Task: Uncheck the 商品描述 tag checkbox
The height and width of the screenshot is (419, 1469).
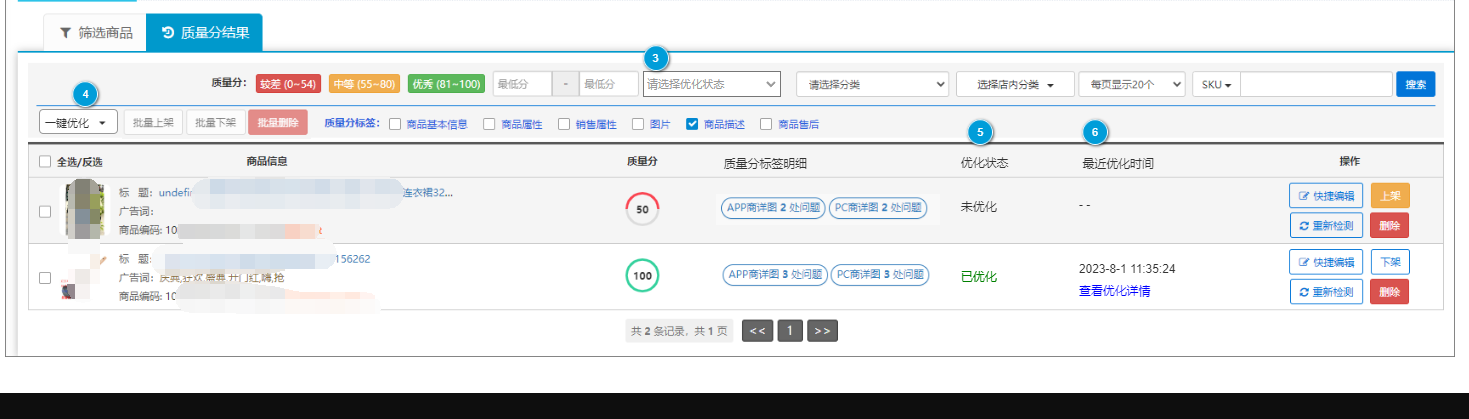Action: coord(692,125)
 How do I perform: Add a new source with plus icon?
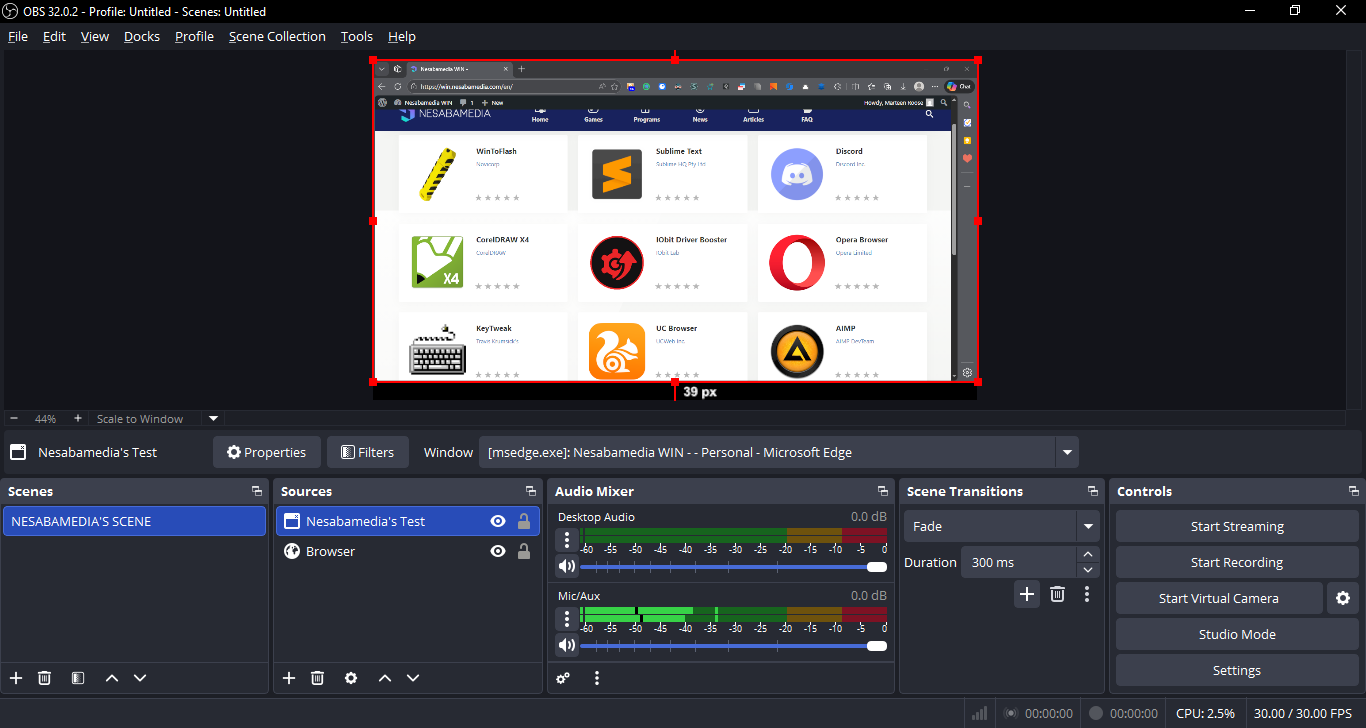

---

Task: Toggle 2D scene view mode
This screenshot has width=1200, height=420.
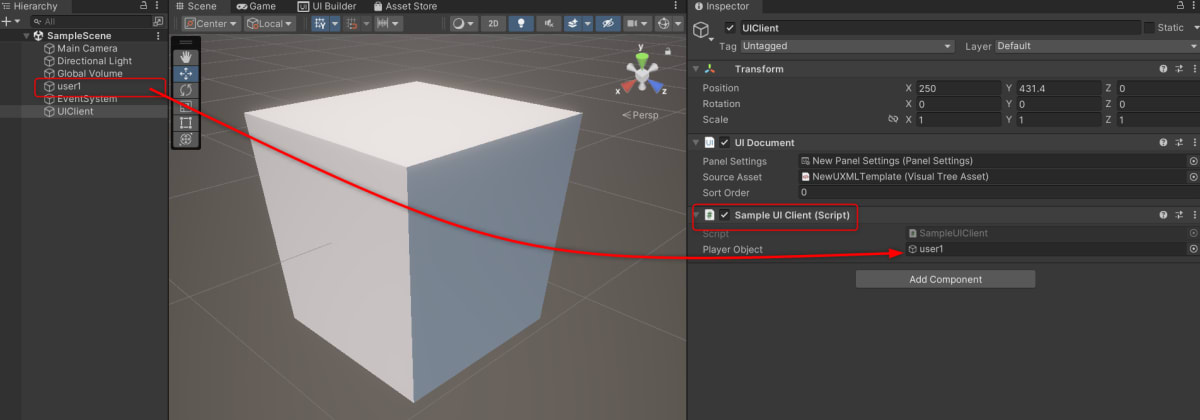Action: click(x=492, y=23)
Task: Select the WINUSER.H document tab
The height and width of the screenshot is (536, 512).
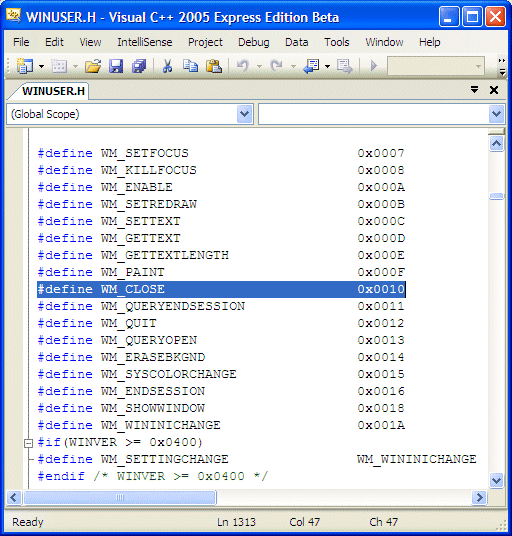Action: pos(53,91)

...

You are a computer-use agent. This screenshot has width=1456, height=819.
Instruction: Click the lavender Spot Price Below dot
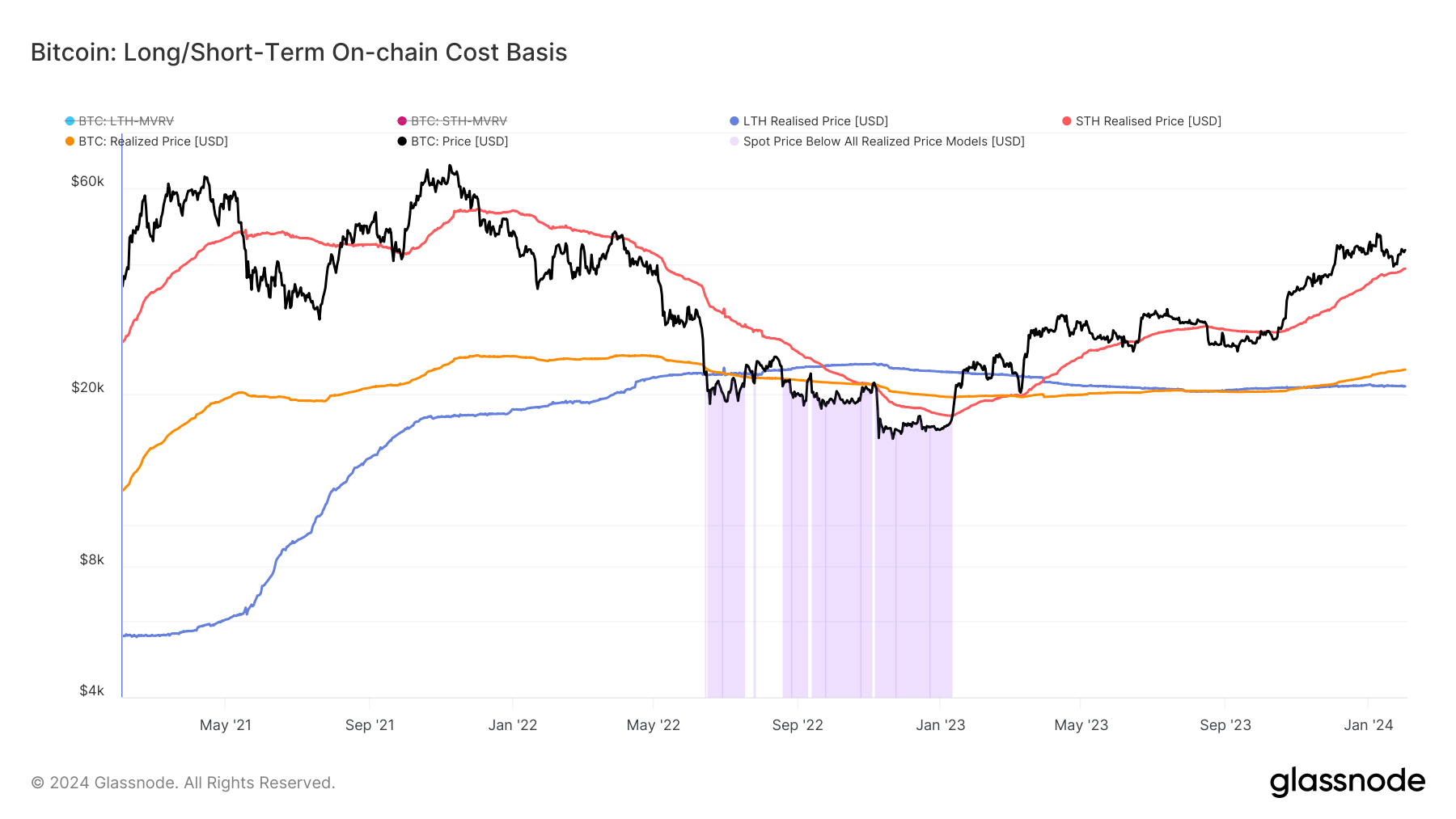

| Activity |
Write the number of lines in the data above that contain "Task", adding no other words.

| Response to the exercise |
3